**Exercise goal:**
Each entry needs to appear again, retyped exactly as it is below.

**Available records:**
········

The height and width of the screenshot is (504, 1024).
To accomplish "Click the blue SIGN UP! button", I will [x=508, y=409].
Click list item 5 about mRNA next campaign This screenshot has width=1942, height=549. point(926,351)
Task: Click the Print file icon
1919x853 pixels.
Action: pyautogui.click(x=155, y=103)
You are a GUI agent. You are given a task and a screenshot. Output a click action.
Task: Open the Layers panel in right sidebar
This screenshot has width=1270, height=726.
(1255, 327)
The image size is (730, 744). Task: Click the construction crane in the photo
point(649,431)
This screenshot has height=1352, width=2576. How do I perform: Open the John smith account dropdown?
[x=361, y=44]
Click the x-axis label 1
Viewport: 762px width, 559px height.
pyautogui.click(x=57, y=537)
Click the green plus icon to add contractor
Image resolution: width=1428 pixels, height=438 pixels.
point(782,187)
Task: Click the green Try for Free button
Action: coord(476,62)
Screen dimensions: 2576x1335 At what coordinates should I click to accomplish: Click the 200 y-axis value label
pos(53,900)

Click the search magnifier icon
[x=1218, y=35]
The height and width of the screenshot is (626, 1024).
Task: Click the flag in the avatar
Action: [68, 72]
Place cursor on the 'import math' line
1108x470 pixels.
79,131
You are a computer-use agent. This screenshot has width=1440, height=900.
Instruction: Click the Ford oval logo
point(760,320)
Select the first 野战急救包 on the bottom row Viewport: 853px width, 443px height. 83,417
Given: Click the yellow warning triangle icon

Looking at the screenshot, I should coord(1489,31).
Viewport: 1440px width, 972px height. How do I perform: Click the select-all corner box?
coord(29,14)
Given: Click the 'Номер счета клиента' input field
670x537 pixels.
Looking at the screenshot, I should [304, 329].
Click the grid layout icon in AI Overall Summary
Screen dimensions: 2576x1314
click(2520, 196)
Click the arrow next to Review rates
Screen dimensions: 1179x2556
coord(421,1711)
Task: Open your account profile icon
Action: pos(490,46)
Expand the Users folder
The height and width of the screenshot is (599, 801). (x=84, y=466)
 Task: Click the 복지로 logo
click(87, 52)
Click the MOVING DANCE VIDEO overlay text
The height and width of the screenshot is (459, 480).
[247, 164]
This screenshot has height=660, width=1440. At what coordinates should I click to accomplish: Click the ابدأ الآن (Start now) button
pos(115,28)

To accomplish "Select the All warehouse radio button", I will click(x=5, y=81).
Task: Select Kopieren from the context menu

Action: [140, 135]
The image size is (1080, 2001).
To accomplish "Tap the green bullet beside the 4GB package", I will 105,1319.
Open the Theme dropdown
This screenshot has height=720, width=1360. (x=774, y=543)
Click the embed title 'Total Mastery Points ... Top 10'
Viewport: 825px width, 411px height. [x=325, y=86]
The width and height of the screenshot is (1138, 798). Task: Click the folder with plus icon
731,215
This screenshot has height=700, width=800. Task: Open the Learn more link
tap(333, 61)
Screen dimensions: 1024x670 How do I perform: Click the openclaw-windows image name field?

········

**Written response:**
The height and width of the screenshot is (504, 1024).
To accomplish "Click the blue SIGN UP! button", I will [x=508, y=409].
Click list item 5 about mRNA next campaign This screenshot has width=1942, height=549. point(926,351)
Task: Click the Print file icon
1919x853 pixels.
Action: pyautogui.click(x=155, y=103)
You are a GUI agent. You are given a task and a screenshot. Output a click action.
Task: Open the Layers panel in right sidebar
This screenshot has width=1270, height=726.
(1255, 327)
The image size is (730, 744). Task: Click the construction crane in the photo
point(649,431)
This screenshot has height=1352, width=2576. How do I perform: Open the John smith account dropdown?
[x=361, y=44]
Click the x-axis label 1
Viewport: 762px width, 559px height.
pyautogui.click(x=57, y=537)
Click the green plus icon to add contractor
Image resolution: width=1428 pixels, height=438 pixels.
point(782,187)
Task: Click the green Try for Free button
Action: coord(476,62)
Screen dimensions: 2576x1335 At what coordinates should I click to accomplish: Click the 200 y-axis value label
pos(53,900)

Click the search magnifier icon
[x=1218, y=35]
The height and width of the screenshot is (626, 1024).
Task: Click the flag in the avatar
Action: [68, 72]
Place cursor on the 'import math' line
1108x470 pixels.
79,131
You are a computer-use agent. This screenshot has width=1440, height=900.
Instruction: Click the Ford oval logo
point(760,320)
Select the first 野战急救包 on the bottom row Viewport: 853px width, 443px height. 83,417
Given: Click the yellow warning triangle icon

Looking at the screenshot, I should coord(1489,31).
Viewport: 1440px width, 972px height. How do I perform: Click the select-all corner box?
coord(29,14)
Given: Click the 'Номер счета клиента' input field
670x537 pixels.
Looking at the screenshot, I should [304, 329].
Click the grid layout icon in AI Overall Summary
Screen dimensions: 2576x1314
click(2520, 196)
Click the arrow next to Review rates
Screen dimensions: 1179x2556
coord(421,1711)
Task: Open your account profile icon
Action: pos(490,46)
Expand the Users folder
The height and width of the screenshot is (599, 801). (x=84, y=466)
 Task: Click the 복지로 logo
click(87, 52)
Click the MOVING DANCE VIDEO overlay text
The height and width of the screenshot is (459, 480).
[247, 164]
This screenshot has height=660, width=1440. At what coordinates should I click to accomplish: Click the ابدأ الآن (Start now) button
pos(115,28)

To accomplish "Select the All warehouse radio button", I will click(x=5, y=81).
Task: Select Kopieren from the context menu

Action: [140, 135]
The image size is (1080, 2001).
To accomplish "Tap the green bullet beside the 4GB package", I will 105,1319.
Open the Theme dropdown
This screenshot has height=720, width=1360. (x=774, y=543)
Click the embed title 'Total Mastery Points ... Top 10'
Viewport: 825px width, 411px height. [x=325, y=86]
The width and height of the screenshot is (1138, 798). Task: Click the folder with plus icon
731,215
This screenshot has height=700, width=800. Task: Open the Learn more link
tap(333, 61)
Screen dimensions: 1024x670 How do I perform: Click the openclaw-windows image name field?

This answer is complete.